AIM OF THE EXERCISE
Scan the records for "window". Show the matching lines.

== PROVIDED MATERIAL

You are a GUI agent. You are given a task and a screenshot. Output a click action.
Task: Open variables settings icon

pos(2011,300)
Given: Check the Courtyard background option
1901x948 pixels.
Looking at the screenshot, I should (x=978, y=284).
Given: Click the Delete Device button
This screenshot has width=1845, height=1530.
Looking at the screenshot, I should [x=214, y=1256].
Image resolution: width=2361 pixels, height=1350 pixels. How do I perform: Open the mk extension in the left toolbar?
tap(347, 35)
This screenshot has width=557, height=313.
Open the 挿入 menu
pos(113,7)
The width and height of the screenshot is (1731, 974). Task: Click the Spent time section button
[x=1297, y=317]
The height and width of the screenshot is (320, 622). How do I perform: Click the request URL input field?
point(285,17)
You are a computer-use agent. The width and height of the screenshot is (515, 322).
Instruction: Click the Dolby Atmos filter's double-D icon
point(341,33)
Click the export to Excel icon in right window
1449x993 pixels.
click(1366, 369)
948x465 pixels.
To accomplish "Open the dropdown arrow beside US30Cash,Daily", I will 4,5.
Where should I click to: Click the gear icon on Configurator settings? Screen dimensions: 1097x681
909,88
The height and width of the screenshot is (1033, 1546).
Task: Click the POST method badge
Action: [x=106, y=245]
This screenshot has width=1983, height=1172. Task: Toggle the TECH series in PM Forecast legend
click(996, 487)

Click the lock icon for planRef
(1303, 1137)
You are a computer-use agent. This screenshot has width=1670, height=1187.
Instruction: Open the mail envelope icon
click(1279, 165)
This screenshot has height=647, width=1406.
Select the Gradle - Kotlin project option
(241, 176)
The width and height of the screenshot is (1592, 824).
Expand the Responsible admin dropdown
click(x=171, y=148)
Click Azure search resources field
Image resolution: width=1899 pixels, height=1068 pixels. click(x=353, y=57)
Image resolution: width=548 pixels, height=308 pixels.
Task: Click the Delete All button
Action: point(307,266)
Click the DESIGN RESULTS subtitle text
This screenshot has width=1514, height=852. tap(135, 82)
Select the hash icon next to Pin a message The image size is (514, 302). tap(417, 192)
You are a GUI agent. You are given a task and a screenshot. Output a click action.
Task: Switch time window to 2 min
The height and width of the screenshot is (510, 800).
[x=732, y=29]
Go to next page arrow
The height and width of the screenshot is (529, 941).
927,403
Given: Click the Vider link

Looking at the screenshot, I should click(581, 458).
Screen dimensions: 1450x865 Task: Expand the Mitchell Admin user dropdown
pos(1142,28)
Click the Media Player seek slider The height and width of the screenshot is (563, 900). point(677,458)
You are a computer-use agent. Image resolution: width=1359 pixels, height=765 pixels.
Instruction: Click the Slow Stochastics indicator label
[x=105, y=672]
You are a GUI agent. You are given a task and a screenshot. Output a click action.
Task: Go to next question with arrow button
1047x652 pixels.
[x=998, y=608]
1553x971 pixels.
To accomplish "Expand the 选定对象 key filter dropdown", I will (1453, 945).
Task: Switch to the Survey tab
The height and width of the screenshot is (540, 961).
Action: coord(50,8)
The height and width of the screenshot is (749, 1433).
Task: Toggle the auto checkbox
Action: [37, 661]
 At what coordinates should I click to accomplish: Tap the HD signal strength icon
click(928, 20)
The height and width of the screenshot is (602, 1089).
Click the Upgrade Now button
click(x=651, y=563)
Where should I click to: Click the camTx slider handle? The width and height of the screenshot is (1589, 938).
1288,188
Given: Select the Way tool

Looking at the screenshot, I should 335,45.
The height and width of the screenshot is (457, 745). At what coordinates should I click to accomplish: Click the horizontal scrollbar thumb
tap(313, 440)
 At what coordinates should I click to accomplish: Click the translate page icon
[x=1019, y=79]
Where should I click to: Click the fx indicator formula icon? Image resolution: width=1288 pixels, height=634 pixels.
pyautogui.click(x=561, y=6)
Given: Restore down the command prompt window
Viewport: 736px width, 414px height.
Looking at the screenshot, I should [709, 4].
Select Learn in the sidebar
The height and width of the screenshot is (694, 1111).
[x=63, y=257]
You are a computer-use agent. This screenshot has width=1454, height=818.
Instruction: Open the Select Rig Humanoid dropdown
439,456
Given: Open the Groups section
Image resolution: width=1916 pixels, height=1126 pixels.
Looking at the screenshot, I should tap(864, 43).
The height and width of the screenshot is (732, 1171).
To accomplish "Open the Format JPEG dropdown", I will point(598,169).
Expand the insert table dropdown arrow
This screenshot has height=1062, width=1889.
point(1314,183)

====

WRITTEN RESPONSE
Click the export to Excel icon in right window
Task: Switch time window to 2 min
Given: Restore down the command prompt window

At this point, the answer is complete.